Tout d'abord, à lire le post de Laurent indépendamment du livre, on est frappé par le caractère nouveau de ce document, accessible depuis 2004, par l'imprécision de sa date et une petite manipulation concernant celle-ci, tendant à faire croire qu'on peut le dater quand même de 1942, enfin par l'étrangeté du moyen de communication de la pensée du Général à une entité lisboète elle-même mal définie : le téléphone.
Pour en avoir le coeur plus net, on ouvre le livre et qu'y voit-on ? Que la page citée est la première du chapitre 8, dans lequel de Gaulle, sujet de la précédente bio de Roussel, est présenté pour la première fois, parce qu'il va rencontrer le héros du nouveau livre. Ce document est donc mis particulièrement en vedette.
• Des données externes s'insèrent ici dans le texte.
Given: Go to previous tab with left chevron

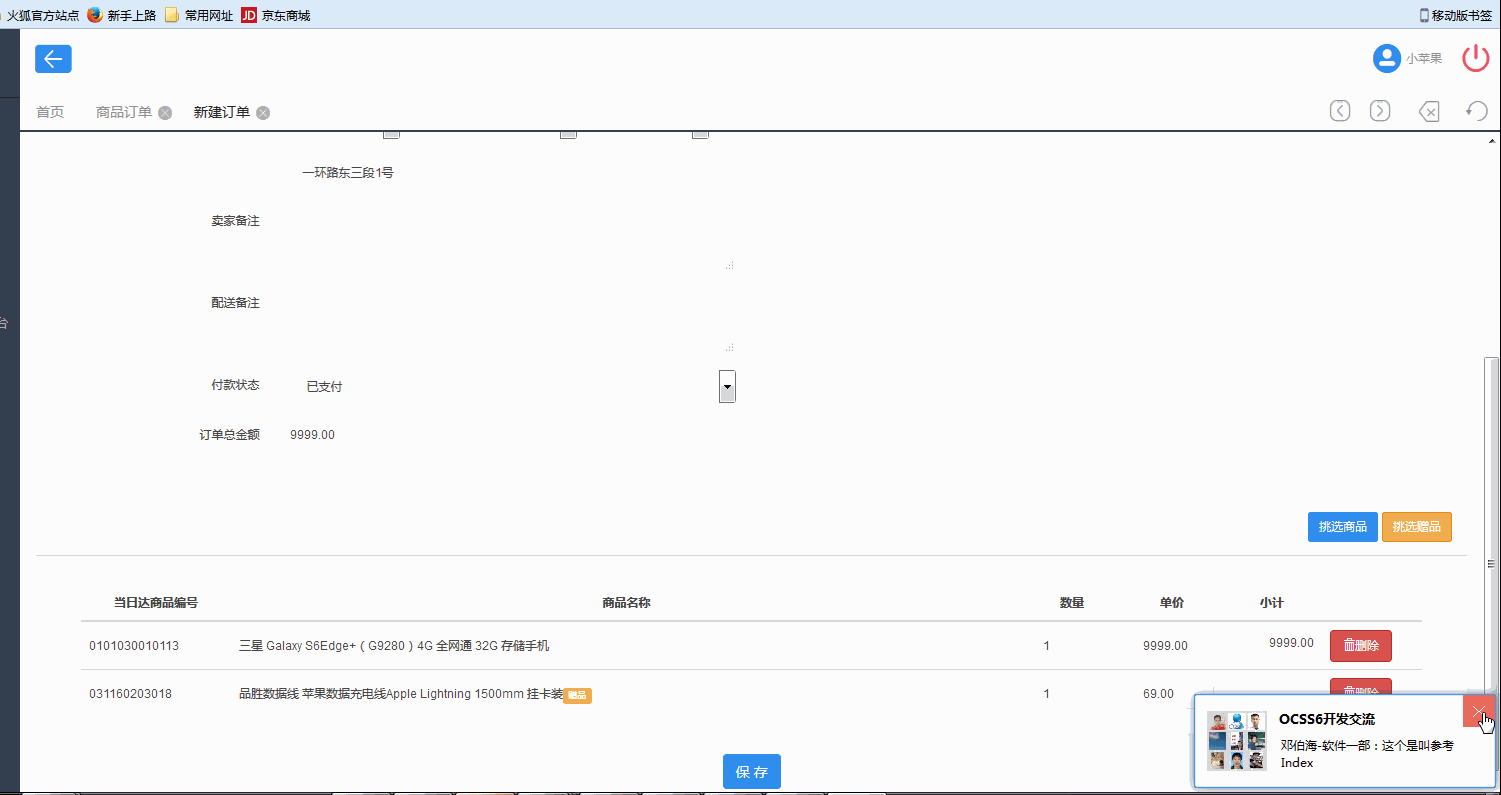Looking at the screenshot, I should (1340, 111).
Il sert quasiment de carte de visite au nouveau venu.
Eh bien voilà un bel exemple de ce qu'il ne faut pas faire avec les archives inédites ! D'abord on doit commencer par tout mettre en oeuvre pour les dater si elles ne le sont pas; ce qui permet de les situer dans leur contexte, et de méditer sur les étrangetés pratiques, tel ce vecteur câblé transocéanique, aboutissant en temps de guerre dans un pays grouillant d'agents ennemis...
Bien sûr, ensuite, après ce cheval et ses sonores sabots, Roussel nous offre une alouette de contrepoison : attention, cela peut s'expliquer, et se nuancer, d'ailleurs voyez ce que pensait Mendès lui-même, il est catégorique, de Gaulle n'était pas antisémite, c'est la faute de son entourage... Mais ce n'est jamais là qu'opposer la subjectivité d'un brave ministre à l'objectivité ravageuse d'une archive qui a permis d'installer l'ambiance, en soulignant d'ailleurs qu'elle avait été "évidemment" écartée de l'édition des écrits du Général...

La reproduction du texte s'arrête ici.